We spoke with Dana MacGrath, of counsel to the firm’s International Arbitration and Commercial Litigation and Disputes practices, about changes in the dispute-resolution landscape and developing a more diverse crop of arbitrators.
What has changed in the world of arbitration since you began your practice?
DM: Since I entered it in the late ‘90s, technology has had a major impact on the way arbitration is handled. It has allowed the procedures to become much more efficient. It allows video conference testimony and people to attend hearings that they otherwise could not attend if they needed to be present in person. It has improved the management of evidence in the arbitral proceedings and allows the tribunal to have easy access to the evidence it needs to write its award.
Arbitration is also increasingly accepted as a dispute resolution mechanism in areas where historically court litigation was preferred. For example, we have seen exciting changes at the intersection of intellectual property disputes and arbitration. IP disputes often involve highly confidential, proprietary information. That material sometimes must be reviewed in an electronic safe room with multiple levels of security, and cannot be printed. Technological advancements now make it possible to access highly confidential material electronically during a confidential arbitration hearing to present to the tribunal during witness examination or at closing arguments. It’s not like your hands are tied and the evidence you need is unavailable because only a small number of people with access to the safe room can see it. You can empower the tribunal to see evidence during the hearing confidentially through the use of technology.
It must be gratifying to have been elected as President of ArbitralWomen. Share with us a bit about the organization.

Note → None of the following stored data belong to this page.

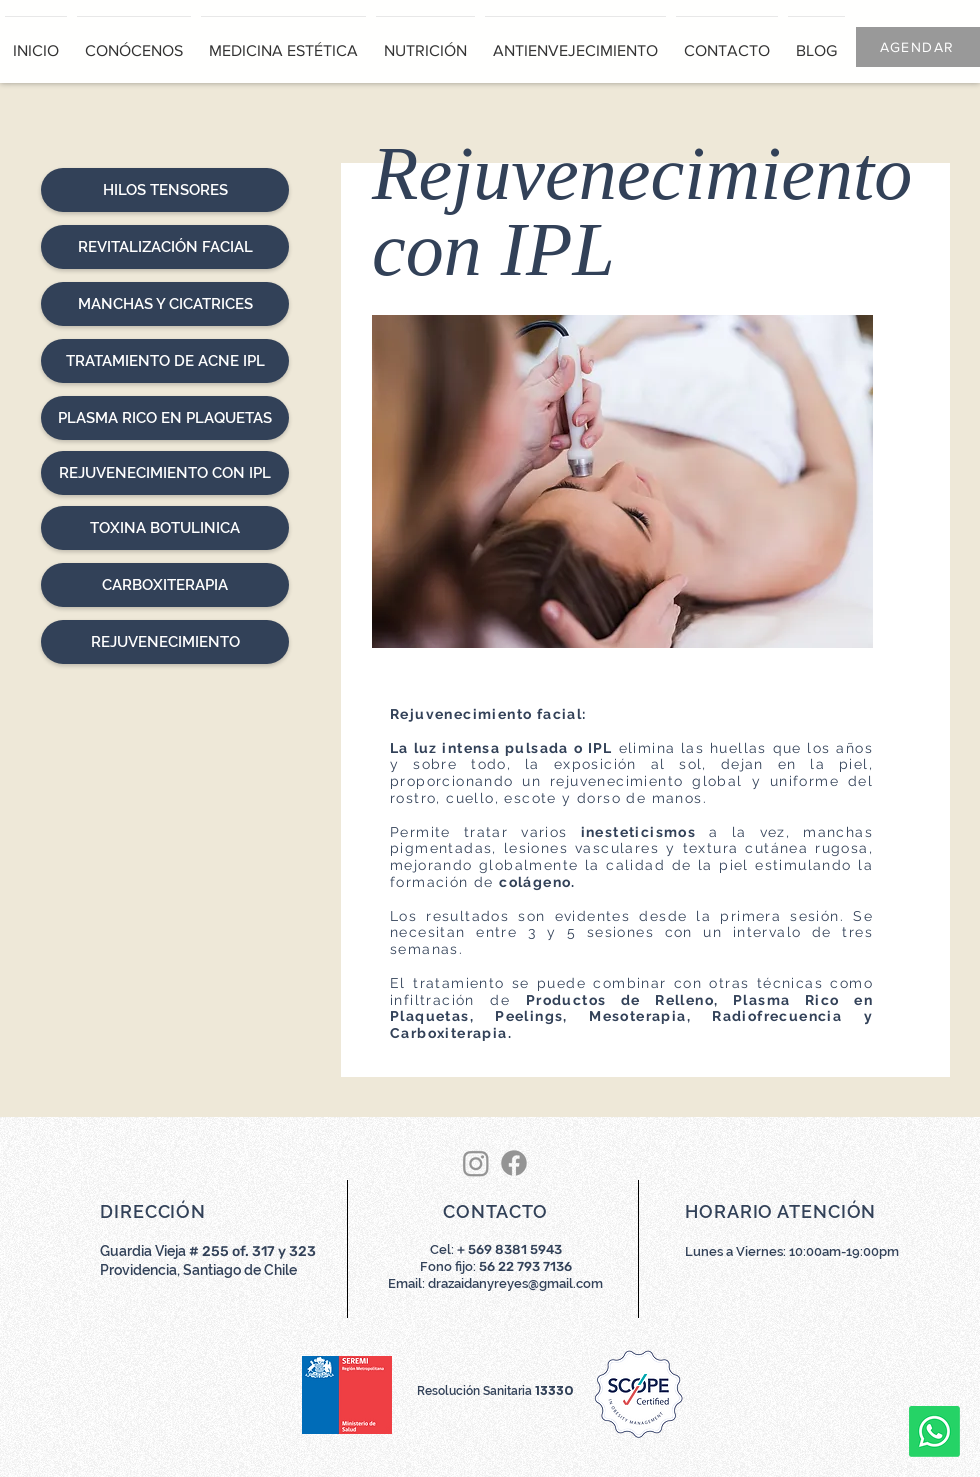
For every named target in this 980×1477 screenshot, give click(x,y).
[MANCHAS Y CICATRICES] (165, 304)
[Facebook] (514, 1163)
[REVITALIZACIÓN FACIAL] (165, 247)
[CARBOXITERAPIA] (165, 585)
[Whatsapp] (934, 1431)
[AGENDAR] (918, 47)
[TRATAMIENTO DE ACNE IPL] (165, 361)
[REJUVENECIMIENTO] (165, 642)
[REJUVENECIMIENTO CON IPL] (165, 473)
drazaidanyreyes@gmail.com (515, 1283)
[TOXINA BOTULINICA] (165, 528)
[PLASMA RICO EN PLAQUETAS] (165, 418)
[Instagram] (476, 1163)
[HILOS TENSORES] (165, 190)
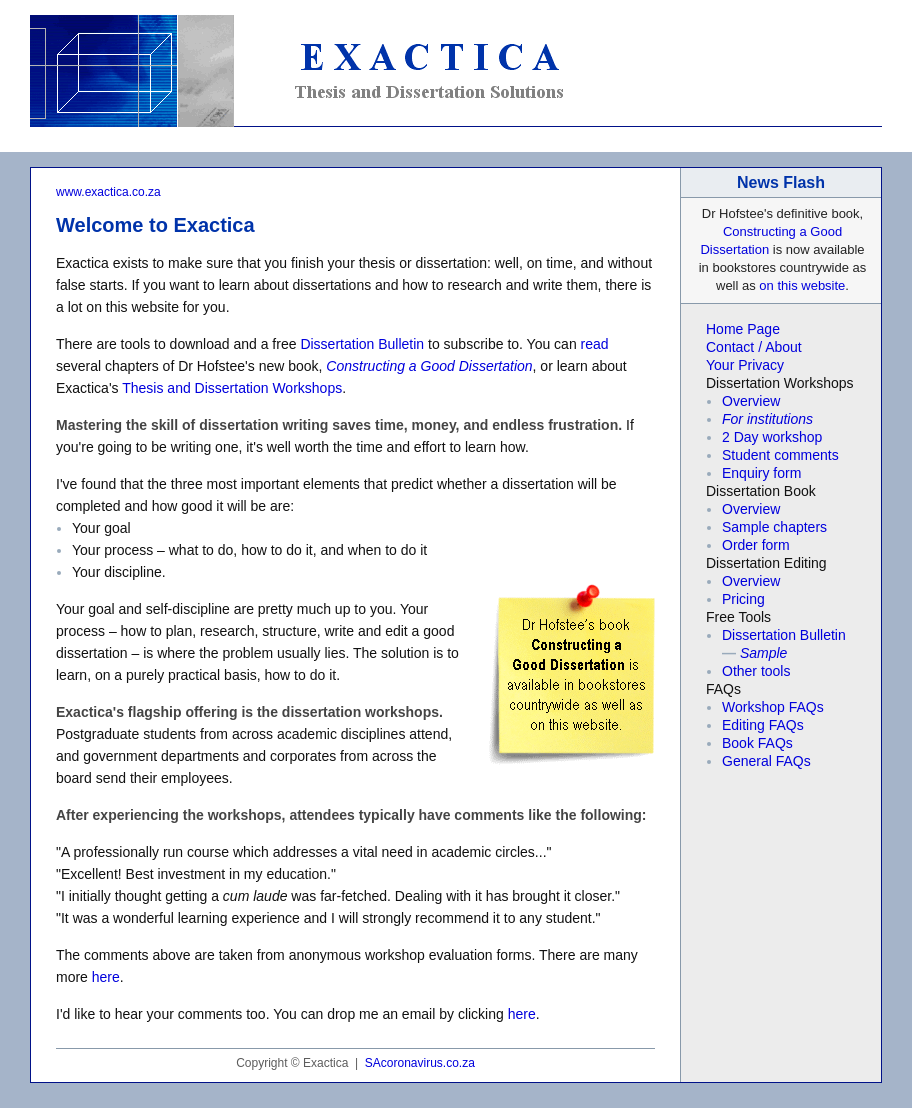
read (595, 344)
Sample (763, 653)
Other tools (756, 671)
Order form (756, 545)
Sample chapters (774, 527)
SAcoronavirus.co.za (420, 1063)
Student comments (780, 455)
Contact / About (754, 347)
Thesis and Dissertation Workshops (232, 388)
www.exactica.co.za (108, 192)
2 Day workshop (772, 437)
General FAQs (766, 761)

DM: Yes, it is a tremendous honor to lead ArbitralWomen, a leading non-profit organization that promotes women and diversity in international dispute resolution. It has a broad global membership with about 1,000 members across 40 countries. We organize events around the world. We have mentoring programs for both seasoned and young members of the arbitration community. The organization just celebrated its 25th anniversary with a diversity conference and gala dinner in New York on November 8, 2018. We held an anniversary dinner in Paris on November 22, 2018—25 years to the day from the organization’s inception in 1993. We just launched the ArbitralWomen Diversity Toolkit--a training program aimed at understanding and overcoming biases. It is an exciting time for the organization and I feel fortunate to be a part of its leadership.
Would you say there is particular bias in arbitration—or is it similar to the diversity challenges we see across the larger legal landscape?
DM: Historically in the world of international arbitration, there have been some repeat players in the role of arbitrator. There’s been a longtime perception—not unfounded in some respects—that the arbitration world has been dominated by the “pale, male, stale” arbitrators. There’s now a concerted effort to address this in a variety of ways. One is the relatively recent compilation of statistics on gender and other aspects of those who sit as arbitrators. The initial data, from around 2015, showed that the percentage of women on arbitral tribunals was far lower than 15 percent. The statistics on the makeup of arbitral tribunals was compiled initially by the International Chamber of Commerce and now most arbitral institutions gather such information and make it publicly available.
In recent years, we have seen incremental changes for the better in terms of the diversity of arbitrators. So the discussion now focuses on how these changes are being achieved and what more can be done. In large measure, credit is given to the arbitral institutions themselves, which are making a concerted effort to have women considered and appointed as arbitrators. Where institutions have the ability to appoint an arbitrator—as opposed to when a party appoints the arbitrator directly—we see institutions increasingly appointing women.
We now need to educate the arbitration users—law firm clients—about the need for and benefits of diverse arbitrators on arbitral tribunals. There are many younger diverse arbitrators who are less known to clients. We want to help these diverse arbitrators increase their profile and visibility so that clients have confidence as to their experience and are willing to appoint them to tribunals.
This is actually consistent with what we hear from clients who want increased diversity among the counsel team handing their arbitrations. In RFPs, they often indicate that they want a proposal that demonstrates a diverse counsel team because diversity is an important value of the organization. Those same clients need to learn about the diverse arbitrators, as well and why they are as qualified as the smaller pool of less diverse arbitrators who traditionally were appointed repeatedly. Increasingly clients are asking for this information: “You’re telling us there’s all these diverse arbitrators who are just as good. Who are these arbitrators? Tell me more.” So that’s what we’re doing now.
In thinking about your time with Sidley’s arbitration practice, what stands out for you in terms of the firm’s culture?
DM: One thing that I found at Sidley—and I’ve been here about five years—is that no matter what the issue is, there’s someone at Sidley who knows that niche area of law or subject matter. They will make the time to get on the phone with you and walk you through it or help on the matter. That’s one thing I’ve been really struck by. No matter how unfamiliar, and maybe bizarre your question is—you know, the client asks, XYZ—and you reach out to people at Sidley, “Does anyone know about X?” You’ll inevitably get back an email saying, “I know all about X.” It makes you appreciate that you’ve really got a tremendous depth of experience at the firm to count on.